# Tasks to perform:
• 1. In the passage on the γ/γ′ interface model, which interatomic potential is used for the MD relaxation?
• 2. Rewrite the paragraph of the passage on the γ/γ′ interface model that begins "Based on the idea of constructing" as a short bulleted list, keeping its main facts.
• 3. Continue the passage on the γ/γ′ interface model from the point where it stops.

# Reading text:
━━━━━━
Based on the idea of constructing the γ /γ ′ interface [17, 18], it can be understood easily that a γ ′ structural unit of 66 × 66 × 66 (or 35 × 35 × 35) (defining the side length of the cuboidal γ ′ precipitate) has almost the same volume and shape as a γ structural unit of 67 × 67 × 67 (or 36 × 36 × 36). Then by substituting the γ ′ structural unit for the γ structural unit, which has more atoms, but approximately the same size, in the center of a 75 × 75 × 75 (or 40 × 40 × 40) γ block with the same lattice directions, the initial unit cell of the γ /γ ′ interface model can be obtained, as shown in Fig. 1. In this model, the cuboidal γ ′ precipitate will not be squeezed by the γ matrix, and the γ ′ fraction of the model is (67/75)3 ≈ 71 vol% or (36/40)3 ≈ 73 vol%, which is in agreement with the experimental value (about 70 vol%). Moreover, the orientations of crystal lattices in the models were all arranged along the [100], [010] and [001] directions as indicated inFig. 1.

Fig. 1 Geometry for atomistic calculations

In order to eliminate the surface effect, the initial model was relaxed by MD calculation under the periodic boundary conditions. The Voter-Chen-type (VC) embedded atom method (EAM) potential is used [16], which is successfully applied to study the misfit dislocation motion and evolution in the Ni/Ni3Al interface [18, 19, 20, 21, 22].
━━━━━━
# Stored data:

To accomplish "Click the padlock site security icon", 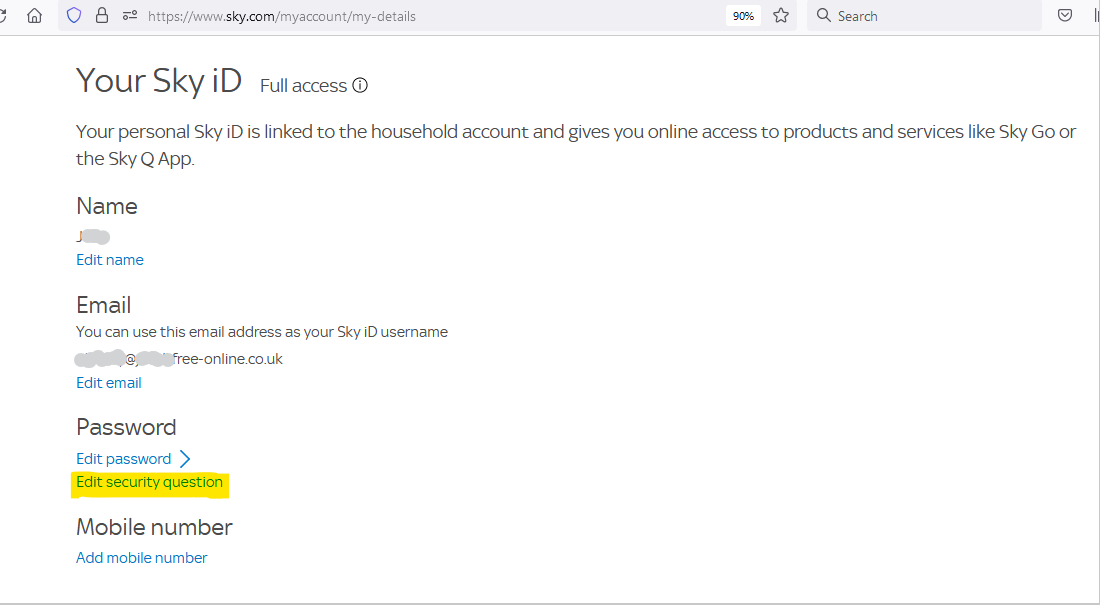I will click(102, 16).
━━━━━━
# Results for the exercise:
• 1. The Voter-Chen-type (VC) embedded atom method (EAM) potential.

• 2.
- A γ′ structural unit of 66 × 66 × 66 (or 35 × 35 × 35) has almost the same volume and shape as a γ structural unit of 67 × 67 × 67 (or 36 × 36 × 36). This size is the side length of the cuboidal γ′ precipitate.
- The γ′ unit has more atoms but about the same size. It replaces the γ unit at the center of a 75 × 75 × 75 (or 40 × 40 × 40) γ block with the same lattice directions, which gives the initial γ/γ′ interface model shown in Fig. 1.
- The γ matrix does not squeeze the cuboidal γ′ precipitate.
- The γ′ fraction is (67/75)³ ≈ 71 vol% or (36/40)³ ≈ 73 vol%. This agrees with the experimental value of about 70 vol%.
- All crystal lattice orientations are arranged along the [100], [010] and [001] directions.

• 3.
Since the lattice misfit causes the stress field at the interface, the coherent phase interface is unstable. Based on the principle of minimum energy, the atoms on the phase interface will rearrange in order to minimize the elastic stress field between γ and γ ′ phase. To study the effects of temperature on the stress field and microstructure deformation, three different temperatures 0, 100 and 300 K were applied. The MD simulations were carried out by integrating Newton’ s equations of motion for all atoms using a time step of 3.0 × 10-15 s. The temperature was kept constant during the simulations, which was achieved by scaling all atoms’ instantaneous velocities with the appropriate Maxwell-Boltzmann distribution at a specified temperature. The open-source MD code LAMMPS [23] and the visualization tools AtomEye [24] were used in the atomistic simulations. The atomic configurations and their evolutions were analyzed by centro-symmetry parameter (CSP) proposed by Kelchner et al. [25], which can provide details of the dislocation motion and evolution in the Ni/Ni3Al interface.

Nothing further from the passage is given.